Now one thing that I still fail to learn is that Sundays are a bad day for any traveller. Loads of things in Europe are always shut and public transport is at a minimum. Of course, the bus that comes every hour drove straight past us. (I won't mention that it did have something to do with the fact that we were standing on the wrong side of the road! ha ha ha) and then we had to take a very expensive cab ride to the top of the mountain where our hostel was. Luckily we arrived late
at night so we did not need to worry about having something to do. They had a great living area where everyone came to sit after dinner and Bel and I improved our skills at UNO.
The following morning we caught the bus down the mountain to check out the city. It is rather small and one day is all you need. The Unesco Heritage site Byggen is very similar to Copenhagens Nyhaven with its coloured houses standing next to each other but these ones are crooked and look much older. I stumbled upon an art studio with the artwork of
Audun Hetland and my eyes were drawn to a particular copy which I purchased. Best of all the wife of Hetland who was now in her 80's served me and she explained that the print was the result of dream that her late husband once had. She went on to talk about her many adventures her and her husband shared as they travelled europe while he painted. When I told her that I was currently living in London she was quick to show me a few of his prints from Portobello Road and talked with a huge smile on
her face about the crazy people they saw. It was soooooooo nice to hear her stories. I felt very priviledged, like I now had a story to pass on.
To my dismay we also stumbled across a fur shop of a different kind. Every animal fur you could imagine was stocked including 3 very large , ENDANGERED SPECIES Polar Bears. I walked around with my mouth hanging open. To my bafflement I walk up to the girl in the shop and said 'Do you sell alot of these furs?' Her reply was YES! and then she proceeded to tell me how she hated working in the store but it was difficult to find jobs in Bergen. She sid that the Polar Bears are the most expensive and you also need a special licence to keep the fur. I was disgusted but then hypocrytical because I had to get a pic of me wearing a rabbit fur hat! Not sure what to think of all that! The rest of our day was filled with ice-cream, Sushi, and a steep walk to the look out over the city and a sleep near the cities waterfall.
The following morning we were up to
do the Norway in a Nutshell tour which entails catching a train, a bus and 2 hour boat ride and another train all the way back to Oslo. We decided to take our time and do it over two days, stopping for 1 night in Flåm. The 2 hour boat ride took us straight through the Fjords.
Where do I begin? They call it a gateway but I am more inclined to call it a little peice of heaven. Fjords are found in locations where current or past glaciation extended below current sea level. A fjord is formed when a glacier carves a U-shaped valley through the land, and the sea fills the valley floor. This forms a narrow, steep sided inlet connected to the sea. As you travel through the valley you can not help but feel engulfed by the dramatic peaks and towering mountains covered in trees. Every now and then you see a little speck of red that is actually a house.

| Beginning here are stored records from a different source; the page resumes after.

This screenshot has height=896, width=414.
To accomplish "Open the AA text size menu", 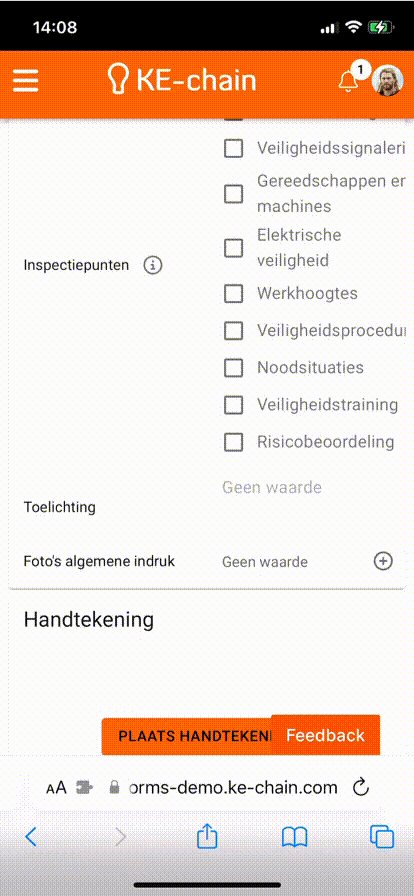I will click(x=57, y=788).
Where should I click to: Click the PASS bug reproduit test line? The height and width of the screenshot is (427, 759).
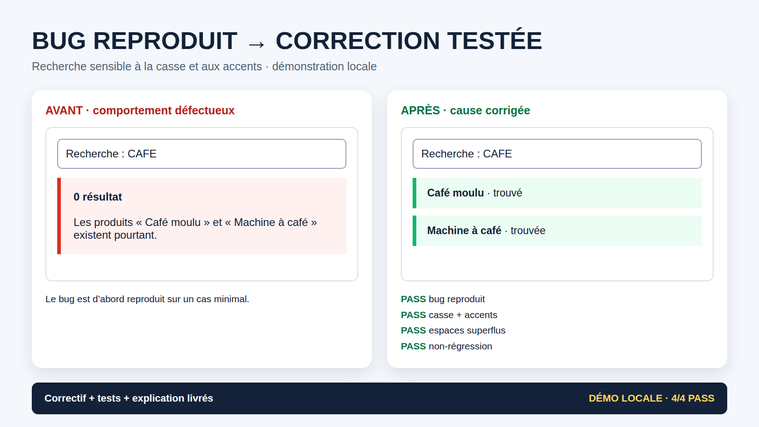coord(443,299)
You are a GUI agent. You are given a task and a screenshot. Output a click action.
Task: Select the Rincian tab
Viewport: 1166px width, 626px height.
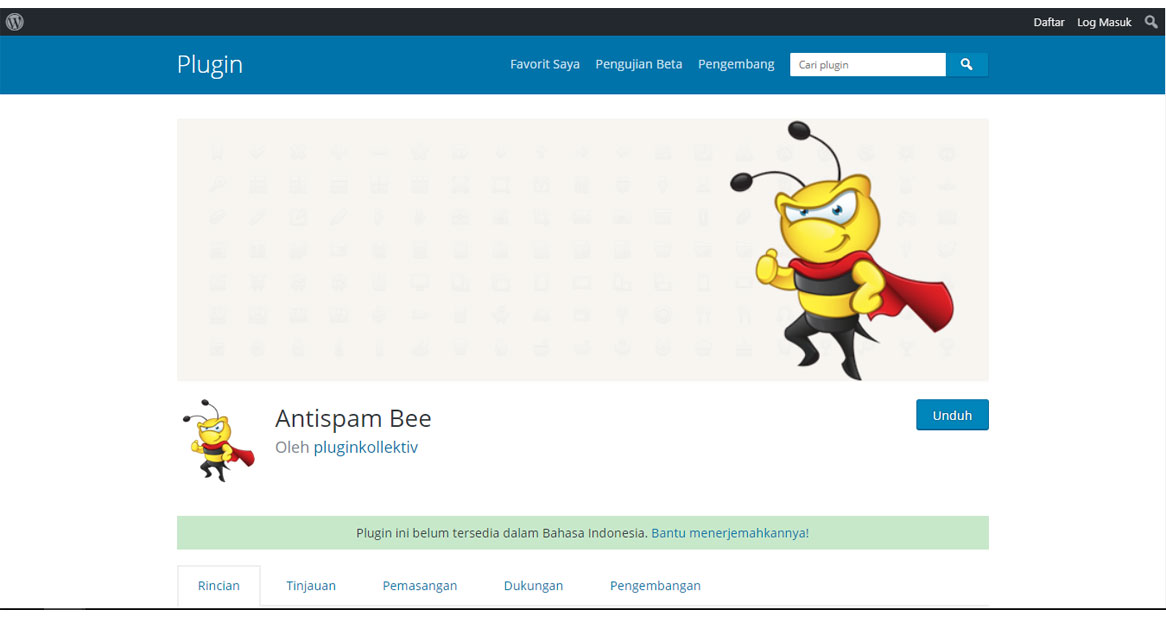tap(218, 585)
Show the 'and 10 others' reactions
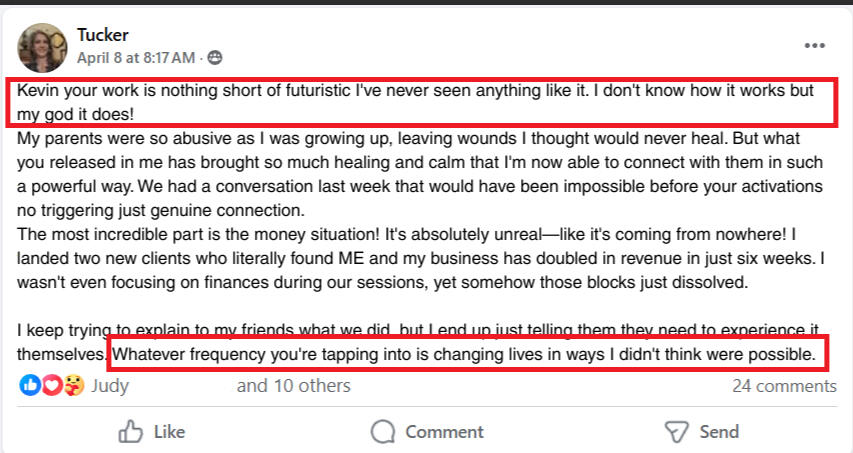 pos(294,386)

The water is perfectly still and your reflection in the water is as clear as the day. You go a bit camera crazy but of course the occasional Japanese tourist that decides to spend their
time feeding the seagulls chips always outdoes you.
The boat ride took us to Fläm which is a very busy little tourist town. Tourist information unemotionally informed us that out accommodation was 4 km away after they asked if we had a car. Again my walking fears began to hit a high but we had no choice, there was no other accomodation available in the entire town. So we started our walk, a bit confusing in the start but after a few helpful passers by we were on the right track following the river all the way along. The walk itself was very enjoyable, even if I do say so myself. The houses look like they have just been plucked out of the tv series Little House On the Prarie. We kept an eye out for the Fåm church because our bed for the night was close by....... it seemed to take forever especially when we tried to hail the tourist train down to give us a lift and he just waved on by lol, but we finally found it and walked up the side of the house to meet the owner. She spoke little english and directed us past
a very old shed bulging with old cars and bits and peices and then pointed up a hill....ARGH!.... more walking. Half a km up and in the middle of no-mans land was a cabin. Hidden amongst bushes. I must admit, I did think OMG and then how scary it would be at night but we headed up there and as soon as we stepped in all my concerns flew out the window. A gorgeous cabin that could sleep loads of people, kitchen and lounge area and step outside to the most amazing view ever!
To the left the valley stretched to a waterfall cascading over the mountain and to the right was the town with a small church and a running river following itself down through the crease of one mountain and another. The sound of the waterfall was like peacful music and I knew I was going to like staying here.
Once settled we walked 5km back to Flåm main town, got some groceries and worked out that there was actually a stop we could take on the Flåm railway which dropped us right near the cabin.. We headed back, cooked dinner and enjoyed the view from the balcony.
Bel had a sleepless night as it was her grandfathers funeral back in Oz, by the morning we both felt keen to explore. We went for a walk deeper into the valley, took some wicked shots then headed to our own personal flam stop to go back into the main town. There is video footage that shows Bel hailing down the train , which was very funny, we did have cocerns that he would not stop.
The reason we had to go back into Flam was because we then had to catch the flam train back to Oslo. The railway is one of the top 5 scenic train tours to do in the world. They even stop at points to allow photo taking. For the tourist lovers we stopped at a beautiful waterfall and then amongst the spray appeared a women dancing on the rocks lol. According to local legend, a ghostly female figure has occasionally been seen in this spot and apparently she now appears everytime the tourists are around!
The whole way along you see nature at its best, hikers in their element and cameras sticking out of every possible window! Only Bel and I will ever truley
get the funny side of sharing the train cabin with a tour group of retired americans that felt the need to vocalise the steps of every person, place or thing on the journey and I still laugh about it now. Come to think of it....... maybe we were just delerious from the cold and hiking exhaustion.